ページ本文
****************
【9月12日 AFP】(一部更新)パプアニューギニアでトレッキング中のオーストラリア人とニュージーランド人の観光客グループが、盗賊とみられる男たちに襲われ、同行していたポーター2人がなたで惨殺される事件が起きた。被害に遭った観光客らが12日、首都ポートモレスビー(Port Moresby)で恐怖の体験をメディアに語った。

 観光客8人らの一行は10日夕方、ジャングルに囲まれた北部モロベ(Morobe)州にあるトレッキングコース「ブラック・キャット・トラック(Black Cat Track)」で、設営したテントの中で休んでいたところを槍やなた、ナイフなどで武装した6人の男たちに襲撃された。

 ポーター2人がなたで切り付けられて死亡。1人は、首がほとんど切り落とされた状態だったという。槍で脚を突かれるなどしてオーストラリア人4人を含む複数の負傷者が出ており、6人は重傷という。

 惨事を生き延びたニック・ベネット(Nick Bennet)さんが豪テレビ「チャンネル・ナイン(Channel Nine)」に語ったところによると、当時は雨が降り出したため、一行は三々五々テントの中で休んでいた。突然あたりが騒がしくなったが、「誰かが野生のカンガルーでも見つけたんだろうと思った」という。
****************
データ抜粋
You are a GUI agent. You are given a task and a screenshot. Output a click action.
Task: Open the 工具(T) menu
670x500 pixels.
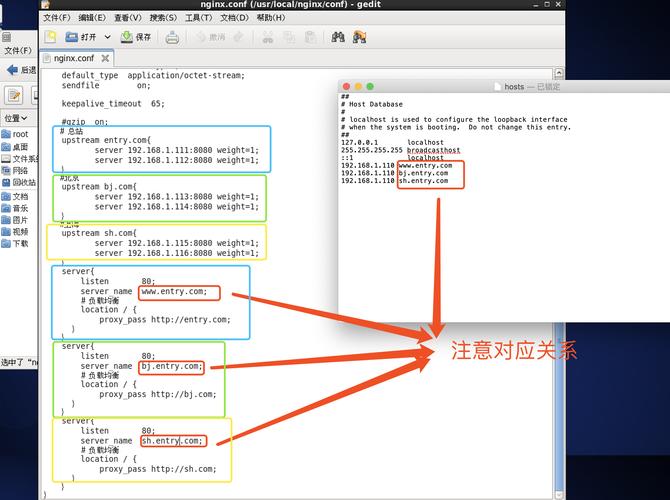point(198,17)
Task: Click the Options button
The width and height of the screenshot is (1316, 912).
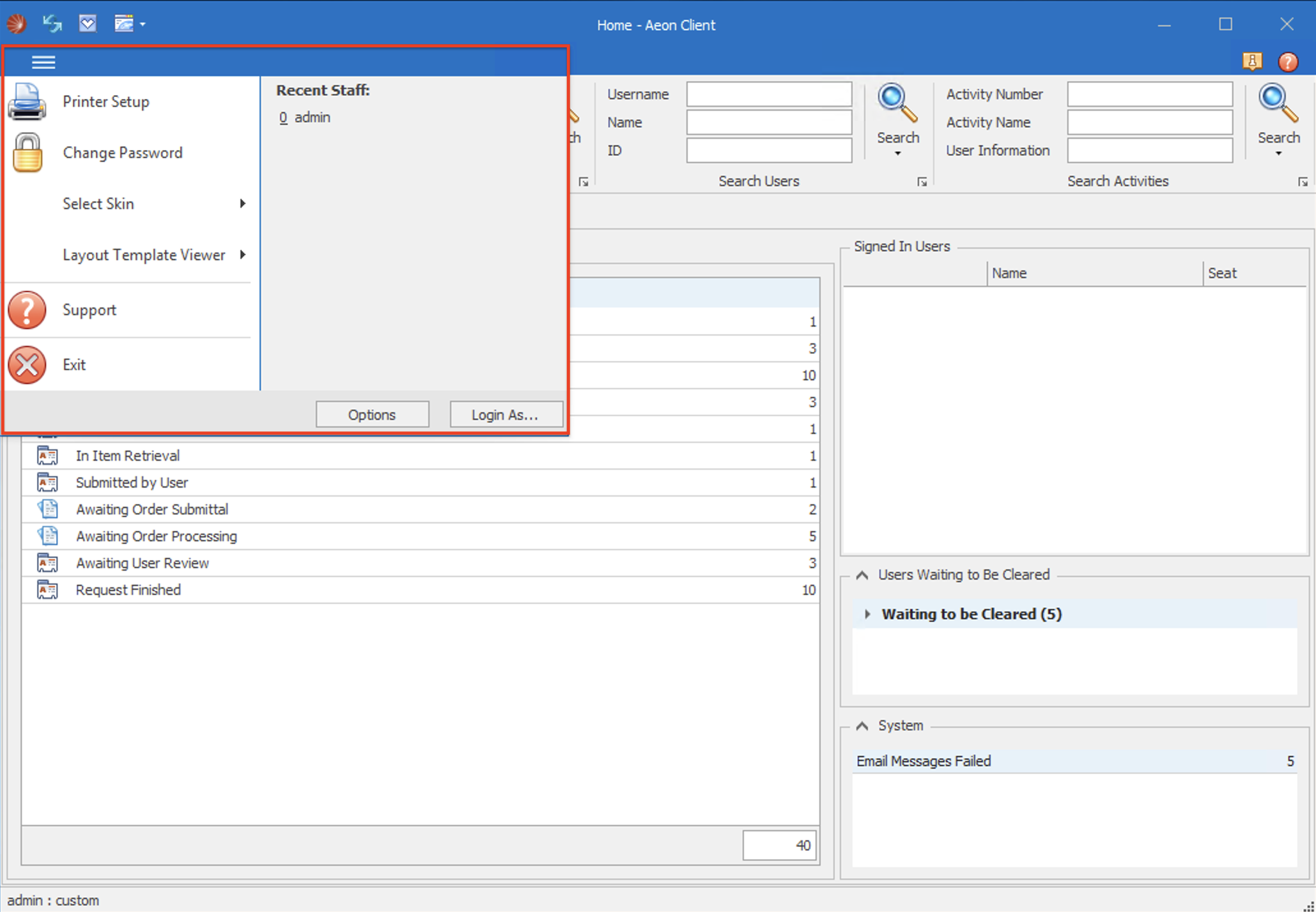Action: pos(372,415)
****************
作業指示
パプアニューギニアでの襲撃事件の記事から、括弧でアルファベット表記が添えられている固有名詞をすべて挙げてください。 上の行は、記事とは関係のない別の資料です。

解答
ポートモレスビー(Port Moresby)
モロベ(Morobe)
ブラック・キャット・トラック(Black Cat Track)
ニック・ベネット(Nick Bennet)
チャンネル・ナイン(Channel Nine)